Modulation of structural, electrical, optical and thermoelectric properties of MOCVD grown GdN thin films by nitrogen environment annealing process

Abstract

This manuscript demonstrated the effect of nitrogen annealing on the structural, optical, electrical and thermoelectric properties of MOCVD grown GdN thin films. After growth a representative sample was cut into pieces and annealed in nitrogen environment at various temperatures ranging from 300 to 500 °C. XRD data verified the formation of hexagonal structure of GdN with preferred orientation along C-axis. It was also observed that the crystalline size and intensity of (200) plane increased as the annealing temperature increased. This behavior indicates the improvement in the crystal structure because the nitrogen vacancy related defects compensated by the incoming nitrogen atoms during annealing. Raman spectroscopy and UV/Vis spectroscopy data also strengthened the XRD data that crystal structure improved significantly with annealing in nitrogen environment.

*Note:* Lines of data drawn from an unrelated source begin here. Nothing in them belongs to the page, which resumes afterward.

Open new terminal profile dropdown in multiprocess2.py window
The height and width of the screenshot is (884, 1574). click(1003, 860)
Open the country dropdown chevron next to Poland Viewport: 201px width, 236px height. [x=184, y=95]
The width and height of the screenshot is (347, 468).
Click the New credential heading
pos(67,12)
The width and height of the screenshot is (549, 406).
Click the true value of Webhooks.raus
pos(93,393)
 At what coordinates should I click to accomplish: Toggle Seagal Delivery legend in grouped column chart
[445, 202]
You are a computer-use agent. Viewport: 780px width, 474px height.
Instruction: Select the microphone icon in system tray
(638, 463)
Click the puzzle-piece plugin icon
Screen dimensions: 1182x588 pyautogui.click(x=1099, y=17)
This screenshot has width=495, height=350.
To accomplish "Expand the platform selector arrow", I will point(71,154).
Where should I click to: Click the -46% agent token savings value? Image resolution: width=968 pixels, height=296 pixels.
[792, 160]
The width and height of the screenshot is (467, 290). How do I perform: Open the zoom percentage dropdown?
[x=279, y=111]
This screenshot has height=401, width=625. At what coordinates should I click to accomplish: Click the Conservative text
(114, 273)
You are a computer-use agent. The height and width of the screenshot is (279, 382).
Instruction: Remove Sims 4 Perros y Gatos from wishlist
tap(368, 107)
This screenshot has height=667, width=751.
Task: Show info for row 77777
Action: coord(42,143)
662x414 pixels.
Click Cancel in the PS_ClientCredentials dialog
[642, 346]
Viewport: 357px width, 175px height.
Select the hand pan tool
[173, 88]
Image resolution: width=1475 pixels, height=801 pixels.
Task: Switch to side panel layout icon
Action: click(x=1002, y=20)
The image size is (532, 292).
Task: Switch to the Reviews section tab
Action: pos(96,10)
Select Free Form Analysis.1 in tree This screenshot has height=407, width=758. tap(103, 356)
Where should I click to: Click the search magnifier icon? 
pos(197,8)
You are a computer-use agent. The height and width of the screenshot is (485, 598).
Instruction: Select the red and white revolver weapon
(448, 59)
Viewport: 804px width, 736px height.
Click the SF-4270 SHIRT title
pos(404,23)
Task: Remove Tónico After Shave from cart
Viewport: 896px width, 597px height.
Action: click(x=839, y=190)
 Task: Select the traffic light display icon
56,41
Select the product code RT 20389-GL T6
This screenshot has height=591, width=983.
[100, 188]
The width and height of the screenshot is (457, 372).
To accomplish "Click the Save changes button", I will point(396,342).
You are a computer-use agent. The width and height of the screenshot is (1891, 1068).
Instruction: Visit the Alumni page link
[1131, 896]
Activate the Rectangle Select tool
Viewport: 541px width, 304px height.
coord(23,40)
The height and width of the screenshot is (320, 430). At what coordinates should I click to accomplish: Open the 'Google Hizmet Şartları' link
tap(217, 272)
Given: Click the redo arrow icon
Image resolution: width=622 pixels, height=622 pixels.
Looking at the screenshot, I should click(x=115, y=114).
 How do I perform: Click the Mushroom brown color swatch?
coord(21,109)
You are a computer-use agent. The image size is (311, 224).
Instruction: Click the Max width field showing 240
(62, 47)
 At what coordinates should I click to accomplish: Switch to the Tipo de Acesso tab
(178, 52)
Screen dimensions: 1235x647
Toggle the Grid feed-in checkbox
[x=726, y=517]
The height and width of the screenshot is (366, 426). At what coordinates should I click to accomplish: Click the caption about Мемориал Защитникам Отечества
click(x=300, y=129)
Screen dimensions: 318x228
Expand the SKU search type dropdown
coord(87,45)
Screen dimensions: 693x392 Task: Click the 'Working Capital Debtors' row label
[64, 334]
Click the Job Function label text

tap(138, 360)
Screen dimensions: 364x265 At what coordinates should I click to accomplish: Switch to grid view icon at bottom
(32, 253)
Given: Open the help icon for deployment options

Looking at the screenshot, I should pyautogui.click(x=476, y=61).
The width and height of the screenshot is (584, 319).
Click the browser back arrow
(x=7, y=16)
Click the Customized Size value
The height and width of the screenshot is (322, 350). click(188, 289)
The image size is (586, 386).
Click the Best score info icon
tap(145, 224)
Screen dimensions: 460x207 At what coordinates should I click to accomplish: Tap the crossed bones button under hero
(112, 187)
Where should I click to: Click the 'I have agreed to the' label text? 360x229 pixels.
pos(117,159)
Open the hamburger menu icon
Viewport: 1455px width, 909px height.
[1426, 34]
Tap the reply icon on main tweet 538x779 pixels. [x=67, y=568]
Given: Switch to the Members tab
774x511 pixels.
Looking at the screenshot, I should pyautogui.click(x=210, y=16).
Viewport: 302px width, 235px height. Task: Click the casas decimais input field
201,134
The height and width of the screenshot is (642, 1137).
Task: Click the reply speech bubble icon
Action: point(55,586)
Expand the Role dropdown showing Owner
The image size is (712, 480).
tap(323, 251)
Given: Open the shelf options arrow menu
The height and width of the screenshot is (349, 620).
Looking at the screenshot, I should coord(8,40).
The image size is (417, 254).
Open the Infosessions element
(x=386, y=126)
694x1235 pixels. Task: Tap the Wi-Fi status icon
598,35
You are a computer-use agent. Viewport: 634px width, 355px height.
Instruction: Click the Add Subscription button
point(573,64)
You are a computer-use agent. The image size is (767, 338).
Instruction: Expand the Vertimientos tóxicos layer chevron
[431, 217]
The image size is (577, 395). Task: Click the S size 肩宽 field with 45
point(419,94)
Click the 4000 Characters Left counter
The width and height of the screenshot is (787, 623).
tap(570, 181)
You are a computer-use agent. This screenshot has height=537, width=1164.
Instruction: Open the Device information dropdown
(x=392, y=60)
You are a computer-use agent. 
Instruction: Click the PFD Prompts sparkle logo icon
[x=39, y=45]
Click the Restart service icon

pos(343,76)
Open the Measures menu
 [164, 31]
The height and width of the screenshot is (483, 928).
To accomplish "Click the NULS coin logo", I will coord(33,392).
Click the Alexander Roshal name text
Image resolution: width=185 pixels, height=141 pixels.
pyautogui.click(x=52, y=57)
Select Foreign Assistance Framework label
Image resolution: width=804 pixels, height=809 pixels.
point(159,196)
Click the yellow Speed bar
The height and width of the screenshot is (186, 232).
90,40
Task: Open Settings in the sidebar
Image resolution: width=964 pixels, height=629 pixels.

Hall data demonstrated that carrier concentration of samples decreased by annealing due to decrease of nitrogen vacancy related donor defects. Room temperature Seebeck data showed that the values of Seebeck coefficient and power factor were found to be decreased with annealing temperature. The decreased in Seebeck coefficient is understandable because the conductivity of samples was found to be decreased with annealing temperature.